→ **Short task**:
Repeat every line of the listing below word for word, omitting the pictures from your reply.

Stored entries
________________
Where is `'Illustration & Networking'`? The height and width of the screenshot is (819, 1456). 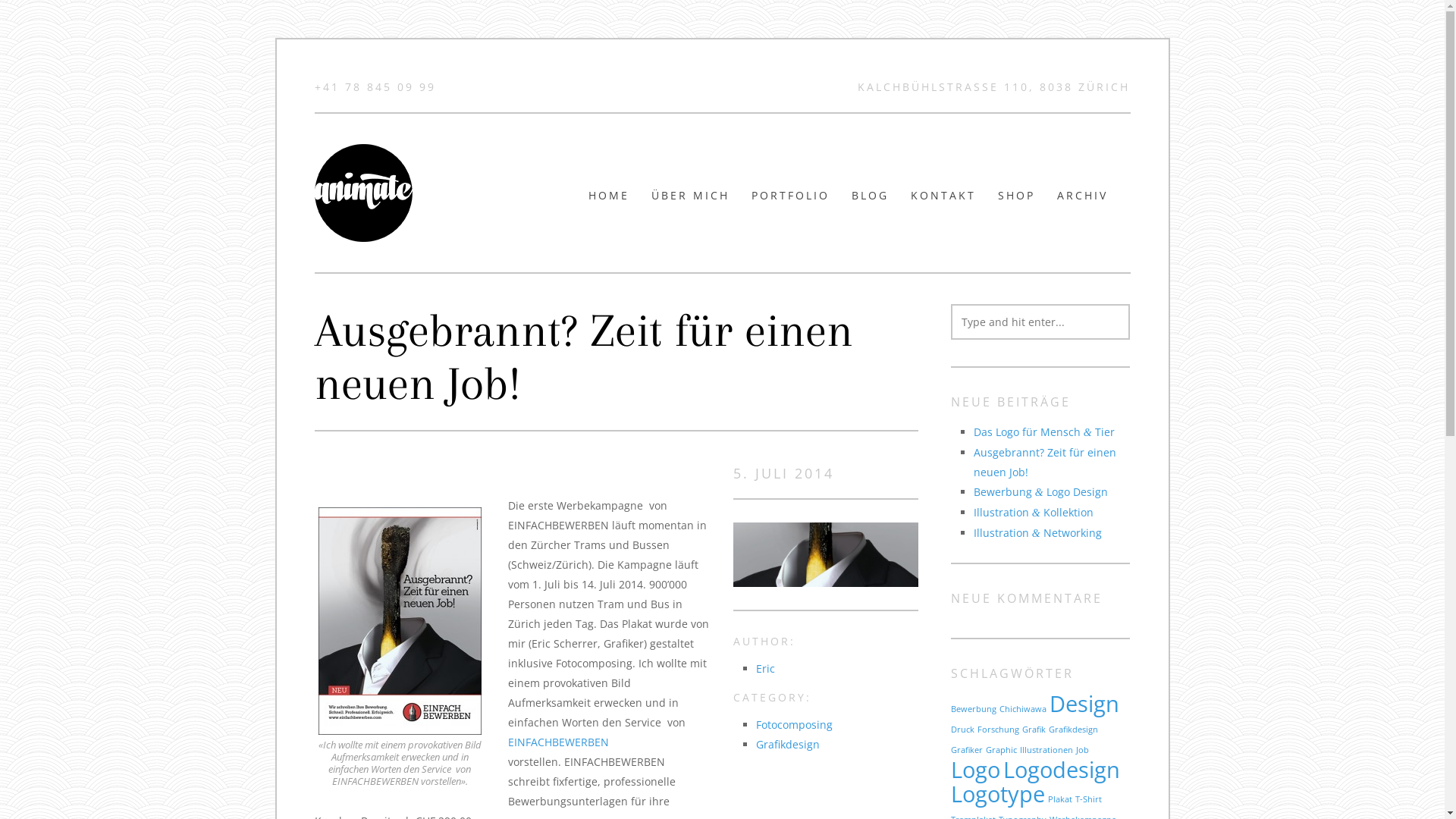
'Illustration & Networking' is located at coordinates (973, 532).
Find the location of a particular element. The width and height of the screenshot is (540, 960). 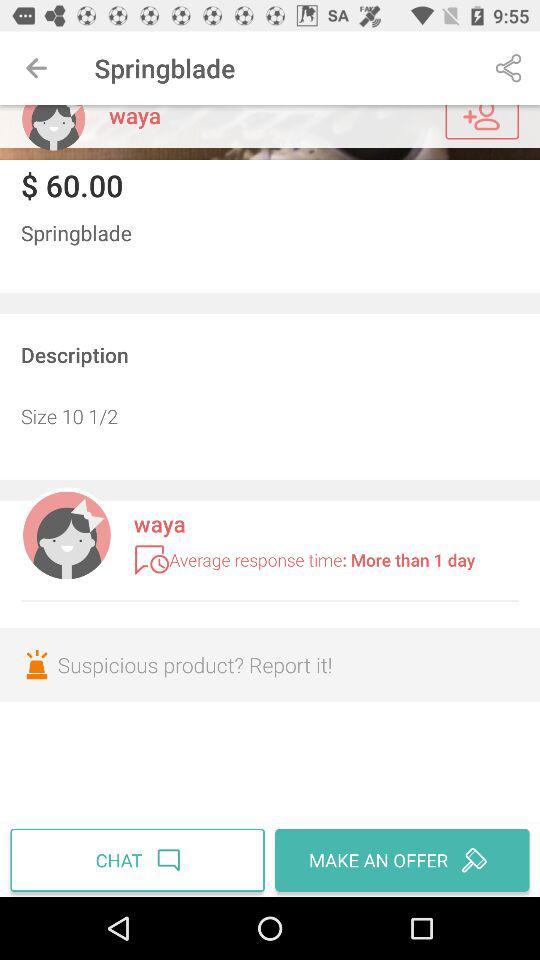

the make an offer item is located at coordinates (399, 859).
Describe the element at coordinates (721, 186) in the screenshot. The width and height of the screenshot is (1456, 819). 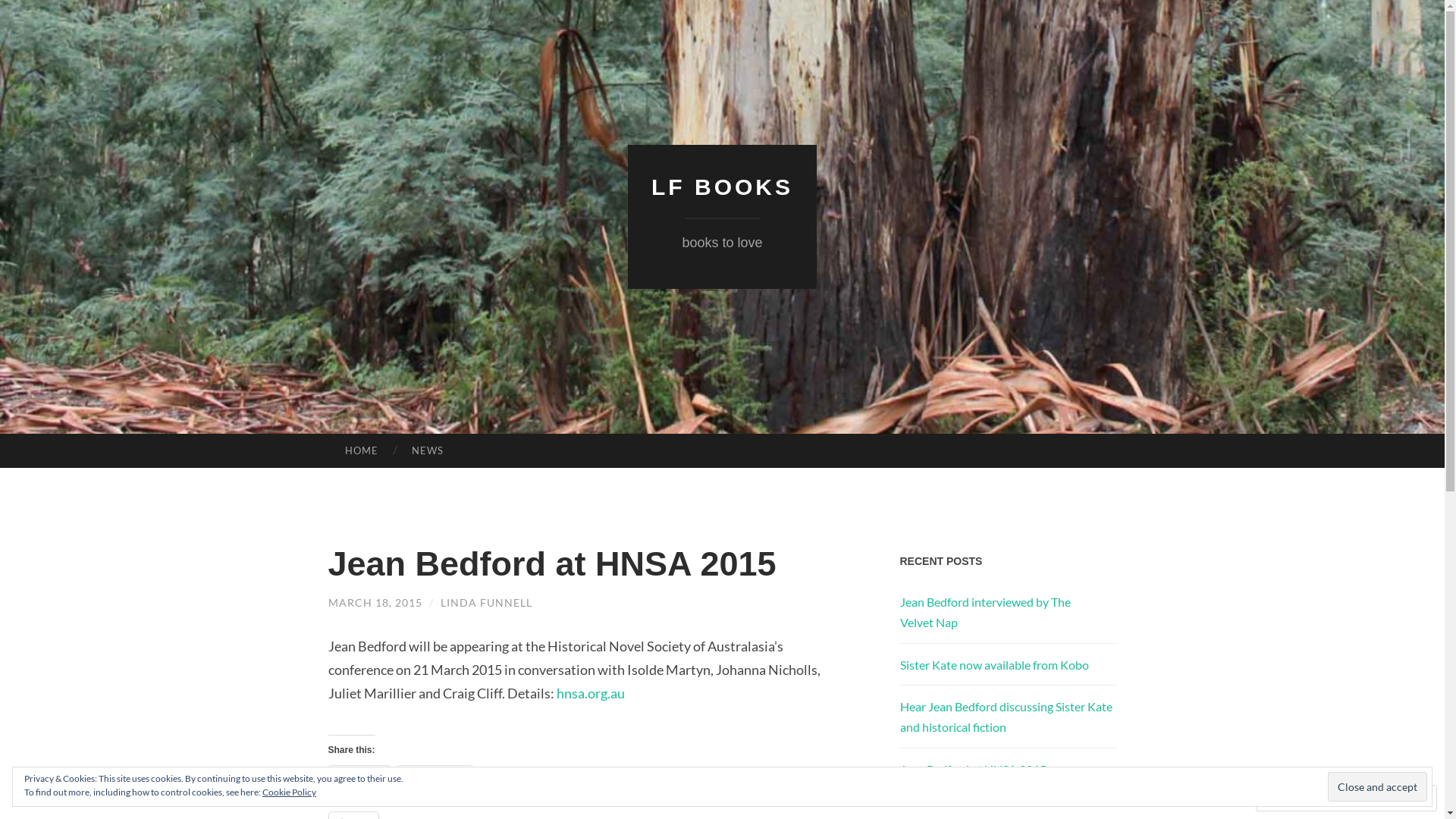
I see `'LF BOOKS'` at that location.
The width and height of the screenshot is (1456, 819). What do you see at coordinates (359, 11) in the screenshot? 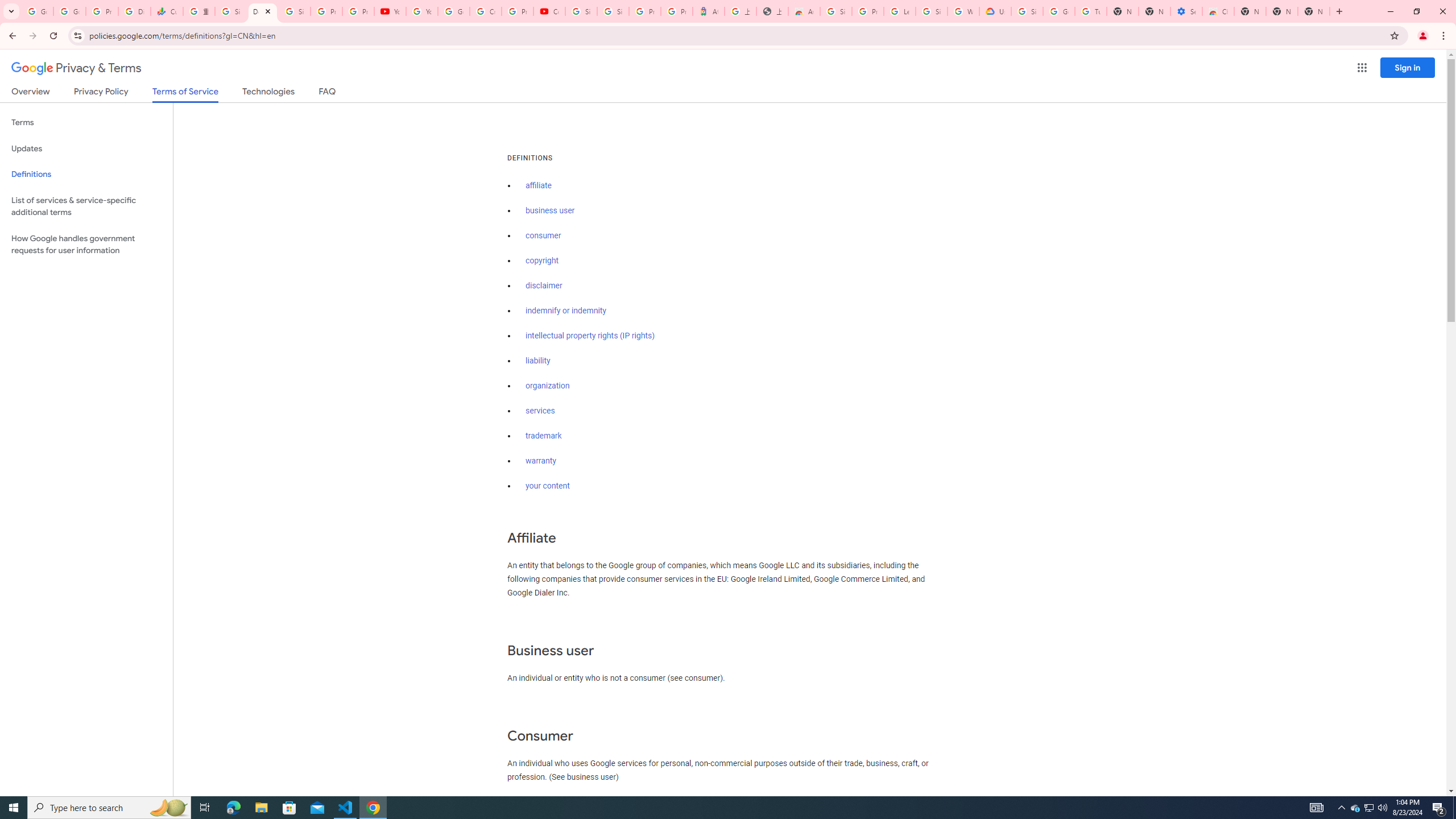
________________
→ **Problem solution**:
Where is `'Illustration & Networking'`? The height and width of the screenshot is (819, 1456). 
'Illustration & Networking' is located at coordinates (973, 532).
Find the location of a particular element. The width and height of the screenshot is (540, 960). 

the make an offer item is located at coordinates (399, 859).
Describe the element at coordinates (721, 186) in the screenshot. The width and height of the screenshot is (1456, 819). 
I see `'LF BOOKS'` at that location.
The width and height of the screenshot is (1456, 819). What do you see at coordinates (359, 11) in the screenshot? 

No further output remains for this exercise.